**Data**

◆ ◆ ◆

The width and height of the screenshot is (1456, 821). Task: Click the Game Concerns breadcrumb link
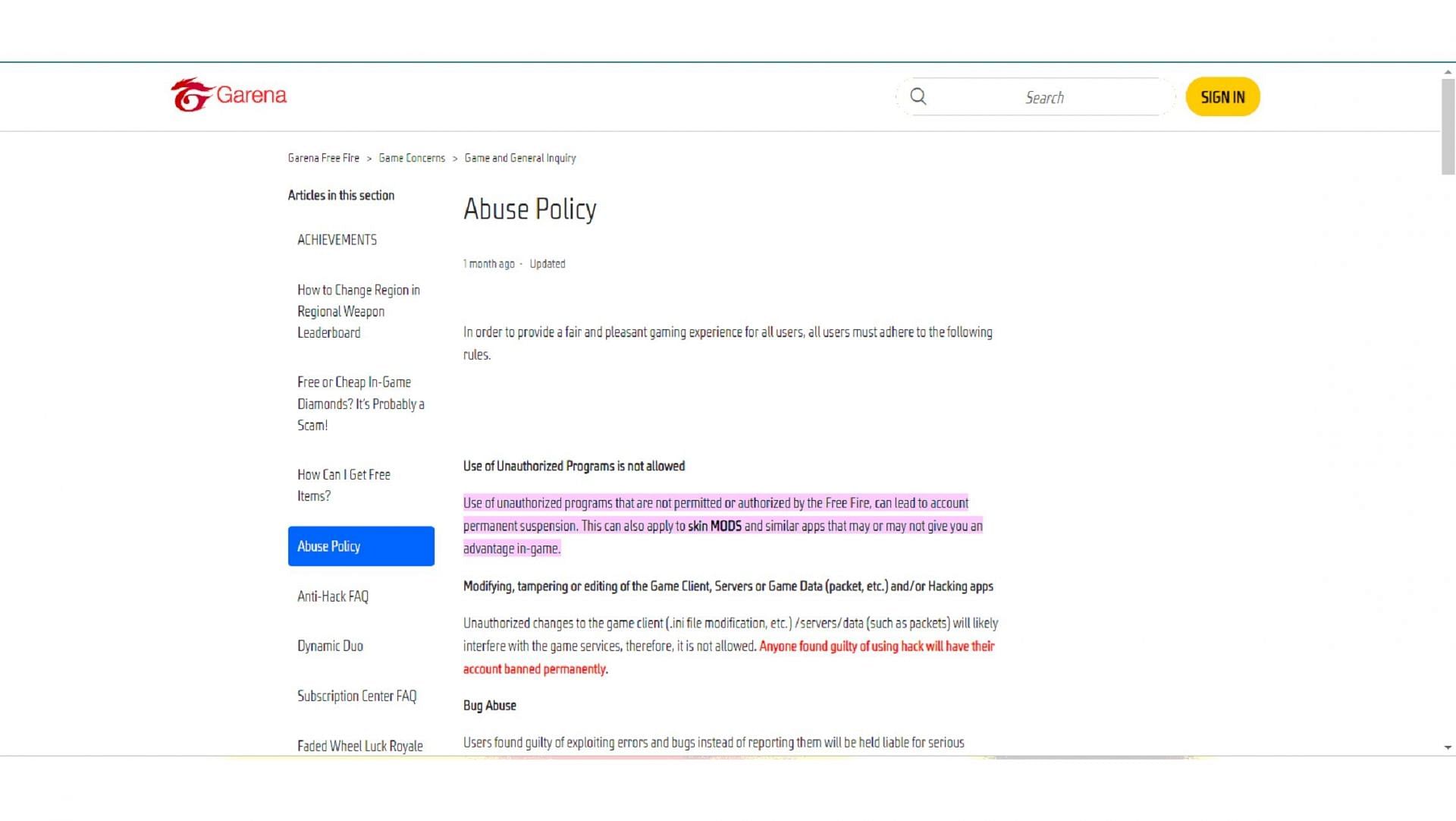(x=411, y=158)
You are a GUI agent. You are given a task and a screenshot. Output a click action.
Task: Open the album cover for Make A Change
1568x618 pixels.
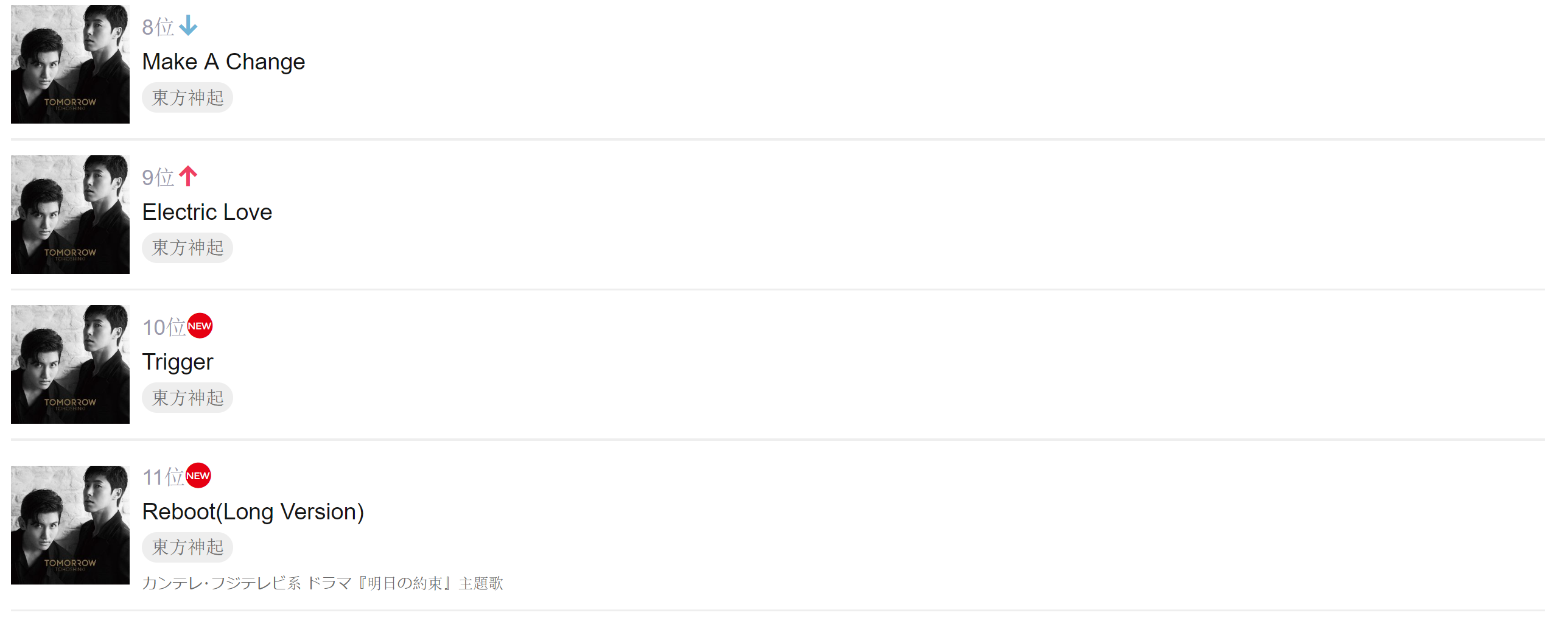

◆ ◆ ◆

**What the exercise asks**
Give the listing again exactly, but omit each image.

**Written solution**
The width and height of the screenshot is (1456, 821). Task: Click the Game Concerns breadcrumb link
(x=411, y=158)
You are a GUI agent. You are given a task and a screenshot. Output a click action.
Task: Open the album cover for Make A Change
1568x618 pixels.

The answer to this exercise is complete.